Goal of the exercise:
Needed from the data below: every line from the one with "is (332, 525)." up to and including the one with "Task: Uncheck the Sway P1.SWAY checkbox", repeated exactly and with nothing else.

Information supplied:
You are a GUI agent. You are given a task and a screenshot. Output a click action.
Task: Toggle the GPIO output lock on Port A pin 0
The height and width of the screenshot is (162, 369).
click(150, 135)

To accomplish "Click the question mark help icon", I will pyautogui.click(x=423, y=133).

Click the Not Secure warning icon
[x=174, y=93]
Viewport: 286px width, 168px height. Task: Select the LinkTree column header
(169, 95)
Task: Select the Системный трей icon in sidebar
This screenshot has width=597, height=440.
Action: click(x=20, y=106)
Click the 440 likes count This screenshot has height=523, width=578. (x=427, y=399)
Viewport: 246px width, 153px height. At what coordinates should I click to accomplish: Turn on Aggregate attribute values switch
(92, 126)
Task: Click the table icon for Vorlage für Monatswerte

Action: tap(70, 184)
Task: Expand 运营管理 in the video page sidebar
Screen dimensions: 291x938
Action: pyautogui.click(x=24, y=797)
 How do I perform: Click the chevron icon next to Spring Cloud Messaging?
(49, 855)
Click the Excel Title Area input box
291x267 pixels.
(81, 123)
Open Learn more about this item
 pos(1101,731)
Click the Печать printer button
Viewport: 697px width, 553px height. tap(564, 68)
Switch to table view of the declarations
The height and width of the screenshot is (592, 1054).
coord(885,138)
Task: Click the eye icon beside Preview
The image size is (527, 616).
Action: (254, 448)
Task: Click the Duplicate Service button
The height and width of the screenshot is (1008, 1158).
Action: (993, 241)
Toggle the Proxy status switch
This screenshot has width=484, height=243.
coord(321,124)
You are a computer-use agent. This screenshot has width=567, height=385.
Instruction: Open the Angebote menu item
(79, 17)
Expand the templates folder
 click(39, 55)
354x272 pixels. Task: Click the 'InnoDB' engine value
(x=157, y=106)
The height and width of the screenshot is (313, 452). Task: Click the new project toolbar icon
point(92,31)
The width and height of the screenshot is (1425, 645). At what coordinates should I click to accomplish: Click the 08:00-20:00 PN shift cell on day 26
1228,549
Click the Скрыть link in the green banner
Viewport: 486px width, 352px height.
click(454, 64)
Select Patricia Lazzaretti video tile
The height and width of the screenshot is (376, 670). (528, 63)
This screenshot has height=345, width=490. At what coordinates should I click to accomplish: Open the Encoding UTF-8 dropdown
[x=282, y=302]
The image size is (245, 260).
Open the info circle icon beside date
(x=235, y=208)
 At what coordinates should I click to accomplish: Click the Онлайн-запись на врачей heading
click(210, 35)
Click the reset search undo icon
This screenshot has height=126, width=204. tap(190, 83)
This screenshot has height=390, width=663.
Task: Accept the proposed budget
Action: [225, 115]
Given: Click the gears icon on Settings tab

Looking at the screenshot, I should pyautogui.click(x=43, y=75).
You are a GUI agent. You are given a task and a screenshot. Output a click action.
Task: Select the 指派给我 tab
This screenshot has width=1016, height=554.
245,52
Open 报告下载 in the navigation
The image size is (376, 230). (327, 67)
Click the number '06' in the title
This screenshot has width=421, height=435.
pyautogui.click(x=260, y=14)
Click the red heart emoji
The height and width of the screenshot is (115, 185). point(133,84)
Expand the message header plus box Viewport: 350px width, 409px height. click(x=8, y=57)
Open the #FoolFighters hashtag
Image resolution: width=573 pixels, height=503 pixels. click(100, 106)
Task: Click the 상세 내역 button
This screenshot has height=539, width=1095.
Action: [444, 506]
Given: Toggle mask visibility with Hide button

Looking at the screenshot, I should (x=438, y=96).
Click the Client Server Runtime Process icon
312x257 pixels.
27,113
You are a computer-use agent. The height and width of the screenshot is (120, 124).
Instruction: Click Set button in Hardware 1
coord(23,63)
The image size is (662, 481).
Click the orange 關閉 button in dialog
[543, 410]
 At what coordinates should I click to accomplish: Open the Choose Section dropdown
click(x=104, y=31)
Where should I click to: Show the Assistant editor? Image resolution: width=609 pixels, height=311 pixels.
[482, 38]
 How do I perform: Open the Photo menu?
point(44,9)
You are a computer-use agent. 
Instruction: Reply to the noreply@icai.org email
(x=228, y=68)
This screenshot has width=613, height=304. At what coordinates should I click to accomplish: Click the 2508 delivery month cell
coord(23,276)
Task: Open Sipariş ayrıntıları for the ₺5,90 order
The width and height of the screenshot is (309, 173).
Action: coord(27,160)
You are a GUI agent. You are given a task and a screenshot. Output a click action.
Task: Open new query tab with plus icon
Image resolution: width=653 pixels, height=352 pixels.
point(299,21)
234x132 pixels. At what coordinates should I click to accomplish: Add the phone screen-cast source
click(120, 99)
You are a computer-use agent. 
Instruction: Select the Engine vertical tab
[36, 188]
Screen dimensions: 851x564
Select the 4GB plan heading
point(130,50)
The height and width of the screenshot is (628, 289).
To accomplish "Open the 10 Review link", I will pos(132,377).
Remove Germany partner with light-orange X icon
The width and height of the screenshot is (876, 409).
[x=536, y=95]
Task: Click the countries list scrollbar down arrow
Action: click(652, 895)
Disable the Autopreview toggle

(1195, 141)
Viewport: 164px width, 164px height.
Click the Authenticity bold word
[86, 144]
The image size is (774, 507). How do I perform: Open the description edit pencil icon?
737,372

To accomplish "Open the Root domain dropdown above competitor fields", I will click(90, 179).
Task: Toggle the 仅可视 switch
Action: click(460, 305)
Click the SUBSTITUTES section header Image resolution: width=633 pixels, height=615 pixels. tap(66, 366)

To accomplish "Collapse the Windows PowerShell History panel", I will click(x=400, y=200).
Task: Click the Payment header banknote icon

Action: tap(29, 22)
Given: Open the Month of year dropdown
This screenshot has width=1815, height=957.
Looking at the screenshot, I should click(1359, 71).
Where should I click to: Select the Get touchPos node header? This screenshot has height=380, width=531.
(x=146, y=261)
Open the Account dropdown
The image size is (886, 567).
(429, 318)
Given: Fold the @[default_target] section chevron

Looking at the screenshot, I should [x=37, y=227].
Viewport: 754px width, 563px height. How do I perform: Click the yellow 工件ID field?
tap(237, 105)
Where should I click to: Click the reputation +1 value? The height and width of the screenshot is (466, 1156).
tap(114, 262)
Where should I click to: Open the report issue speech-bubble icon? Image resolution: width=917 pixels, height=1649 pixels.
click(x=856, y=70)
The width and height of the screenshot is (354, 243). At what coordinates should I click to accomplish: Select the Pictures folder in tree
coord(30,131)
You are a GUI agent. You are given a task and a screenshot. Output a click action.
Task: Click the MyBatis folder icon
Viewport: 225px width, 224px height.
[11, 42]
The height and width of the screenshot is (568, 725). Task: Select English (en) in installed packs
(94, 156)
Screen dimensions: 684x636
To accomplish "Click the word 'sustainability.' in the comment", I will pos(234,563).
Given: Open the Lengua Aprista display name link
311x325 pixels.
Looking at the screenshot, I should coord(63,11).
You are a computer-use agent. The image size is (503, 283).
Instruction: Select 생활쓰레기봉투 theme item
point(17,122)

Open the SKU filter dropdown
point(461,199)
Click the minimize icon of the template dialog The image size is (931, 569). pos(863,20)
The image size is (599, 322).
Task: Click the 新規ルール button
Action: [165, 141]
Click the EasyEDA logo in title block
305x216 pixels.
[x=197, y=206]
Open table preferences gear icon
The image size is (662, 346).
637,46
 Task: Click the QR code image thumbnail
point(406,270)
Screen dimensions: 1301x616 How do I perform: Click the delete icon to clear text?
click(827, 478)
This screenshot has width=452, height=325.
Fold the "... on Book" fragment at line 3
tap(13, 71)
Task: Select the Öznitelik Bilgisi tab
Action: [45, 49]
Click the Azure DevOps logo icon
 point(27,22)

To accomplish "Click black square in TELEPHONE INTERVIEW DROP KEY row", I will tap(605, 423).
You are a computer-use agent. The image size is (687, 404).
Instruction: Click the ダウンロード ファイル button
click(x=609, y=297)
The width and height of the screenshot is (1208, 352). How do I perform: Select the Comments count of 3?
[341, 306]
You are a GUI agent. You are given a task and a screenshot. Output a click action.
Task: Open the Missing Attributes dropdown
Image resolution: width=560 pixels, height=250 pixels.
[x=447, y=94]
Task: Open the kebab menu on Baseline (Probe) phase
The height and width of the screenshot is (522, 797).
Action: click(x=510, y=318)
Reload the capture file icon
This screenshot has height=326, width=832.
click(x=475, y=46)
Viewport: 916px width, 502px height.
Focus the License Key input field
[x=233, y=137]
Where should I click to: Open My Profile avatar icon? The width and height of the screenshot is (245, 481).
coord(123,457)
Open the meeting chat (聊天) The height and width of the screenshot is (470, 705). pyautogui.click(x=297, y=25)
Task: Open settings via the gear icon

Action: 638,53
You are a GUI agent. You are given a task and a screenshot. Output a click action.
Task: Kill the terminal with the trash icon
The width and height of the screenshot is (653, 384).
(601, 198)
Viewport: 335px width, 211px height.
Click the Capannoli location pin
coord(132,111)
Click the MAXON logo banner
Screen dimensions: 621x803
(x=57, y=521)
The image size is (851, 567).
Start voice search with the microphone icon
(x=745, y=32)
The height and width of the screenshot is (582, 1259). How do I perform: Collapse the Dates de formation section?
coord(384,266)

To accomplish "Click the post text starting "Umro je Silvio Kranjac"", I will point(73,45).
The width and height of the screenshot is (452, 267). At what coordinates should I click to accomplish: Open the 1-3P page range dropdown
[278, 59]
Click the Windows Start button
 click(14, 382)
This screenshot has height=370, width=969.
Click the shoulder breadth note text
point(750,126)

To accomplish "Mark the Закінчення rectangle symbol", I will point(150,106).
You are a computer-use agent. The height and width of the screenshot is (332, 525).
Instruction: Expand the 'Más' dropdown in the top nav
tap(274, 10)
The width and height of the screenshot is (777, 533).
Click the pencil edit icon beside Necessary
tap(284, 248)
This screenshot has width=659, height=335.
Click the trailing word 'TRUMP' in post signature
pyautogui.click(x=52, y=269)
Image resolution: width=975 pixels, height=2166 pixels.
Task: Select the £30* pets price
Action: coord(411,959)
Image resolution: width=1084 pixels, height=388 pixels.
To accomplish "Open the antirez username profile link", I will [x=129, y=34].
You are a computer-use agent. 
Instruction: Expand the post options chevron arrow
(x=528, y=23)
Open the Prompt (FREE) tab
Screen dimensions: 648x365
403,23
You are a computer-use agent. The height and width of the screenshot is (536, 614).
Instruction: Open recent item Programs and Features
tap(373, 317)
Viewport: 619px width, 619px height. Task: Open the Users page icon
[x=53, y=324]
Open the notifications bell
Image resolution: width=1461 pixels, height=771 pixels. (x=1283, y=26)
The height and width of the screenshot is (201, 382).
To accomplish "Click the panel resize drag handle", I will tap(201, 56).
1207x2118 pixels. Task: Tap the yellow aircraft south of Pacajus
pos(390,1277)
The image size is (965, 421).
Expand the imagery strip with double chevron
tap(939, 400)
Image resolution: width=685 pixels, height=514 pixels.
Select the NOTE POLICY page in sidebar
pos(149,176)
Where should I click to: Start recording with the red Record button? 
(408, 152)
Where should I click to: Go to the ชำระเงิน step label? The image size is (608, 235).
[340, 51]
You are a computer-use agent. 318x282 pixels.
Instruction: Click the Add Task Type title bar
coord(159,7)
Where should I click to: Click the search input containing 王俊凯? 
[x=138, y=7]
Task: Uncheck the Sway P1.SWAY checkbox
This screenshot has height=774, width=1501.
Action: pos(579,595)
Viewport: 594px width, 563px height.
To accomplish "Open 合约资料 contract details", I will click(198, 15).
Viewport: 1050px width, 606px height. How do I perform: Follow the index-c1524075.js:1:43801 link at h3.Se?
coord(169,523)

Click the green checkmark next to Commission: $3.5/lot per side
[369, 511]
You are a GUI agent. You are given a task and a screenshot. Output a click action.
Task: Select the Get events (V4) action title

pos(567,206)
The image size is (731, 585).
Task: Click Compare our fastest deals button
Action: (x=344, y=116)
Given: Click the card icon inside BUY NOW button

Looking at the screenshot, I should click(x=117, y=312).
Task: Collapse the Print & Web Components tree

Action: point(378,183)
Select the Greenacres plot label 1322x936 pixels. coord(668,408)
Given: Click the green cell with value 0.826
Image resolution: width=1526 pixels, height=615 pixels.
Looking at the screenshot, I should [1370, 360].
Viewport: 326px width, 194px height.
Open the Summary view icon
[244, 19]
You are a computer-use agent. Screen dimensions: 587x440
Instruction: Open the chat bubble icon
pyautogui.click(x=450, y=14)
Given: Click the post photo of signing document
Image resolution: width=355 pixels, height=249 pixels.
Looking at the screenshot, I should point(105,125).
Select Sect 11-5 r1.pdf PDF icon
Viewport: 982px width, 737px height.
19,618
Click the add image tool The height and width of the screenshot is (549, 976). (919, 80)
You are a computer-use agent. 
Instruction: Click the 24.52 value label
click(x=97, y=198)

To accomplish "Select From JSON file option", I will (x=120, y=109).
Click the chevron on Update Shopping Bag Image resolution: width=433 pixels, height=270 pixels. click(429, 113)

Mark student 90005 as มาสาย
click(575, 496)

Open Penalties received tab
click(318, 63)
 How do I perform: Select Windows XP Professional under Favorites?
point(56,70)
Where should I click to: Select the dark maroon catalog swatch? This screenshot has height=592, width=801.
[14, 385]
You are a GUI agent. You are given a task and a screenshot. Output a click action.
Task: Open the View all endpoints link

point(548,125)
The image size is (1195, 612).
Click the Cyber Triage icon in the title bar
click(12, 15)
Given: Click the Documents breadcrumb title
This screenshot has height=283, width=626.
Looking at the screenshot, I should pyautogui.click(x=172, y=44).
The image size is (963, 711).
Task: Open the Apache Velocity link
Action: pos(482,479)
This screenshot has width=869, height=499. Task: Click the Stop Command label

Answer for the task:
You are a computer-use agent. The height and width of the screenshot is (332, 525).
Instruction: Expand the 'Más' dropdown in the top nav
tap(274, 10)
The width and height of the screenshot is (777, 533).
Click the pencil edit icon beside Necessary
tap(284, 248)
This screenshot has width=659, height=335.
Click the trailing word 'TRUMP' in post signature
pyautogui.click(x=52, y=269)
Image resolution: width=975 pixels, height=2166 pixels.
Task: Select the £30* pets price
Action: coord(411,959)
Image resolution: width=1084 pixels, height=388 pixels.
To accomplish "Open the antirez username profile link", I will [x=129, y=34].
You are a computer-use agent. 
Instruction: Expand the post options chevron arrow
(x=528, y=23)
Open the Prompt (FREE) tab
Screen dimensions: 648x365
403,23
You are a computer-use agent. The height and width of the screenshot is (536, 614).
Instruction: Open recent item Programs and Features
tap(373, 317)
Viewport: 619px width, 619px height. Task: Open the Users page icon
[x=53, y=324]
Open the notifications bell
Image resolution: width=1461 pixels, height=771 pixels. (x=1283, y=26)
The height and width of the screenshot is (201, 382).
To accomplish "Click the panel resize drag handle", I will tap(201, 56).
1207x2118 pixels. Task: Tap the yellow aircraft south of Pacajus
pos(390,1277)
The image size is (965, 421).
Expand the imagery strip with double chevron
tap(939, 400)
Image resolution: width=685 pixels, height=514 pixels.
Select the NOTE POLICY page in sidebar
pos(149,176)
Where should I click to: Start recording with the red Record button? 
(408, 152)
Where should I click to: Go to the ชำระเงิน step label? The image size is (608, 235).
[340, 51]
You are a computer-use agent. 318x282 pixels.
Instruction: Click the Add Task Type title bar
coord(159,7)
Where should I click to: Click the search input containing 王俊凯? 
[x=138, y=7]
Task: Uncheck the Sway P1.SWAY checkbox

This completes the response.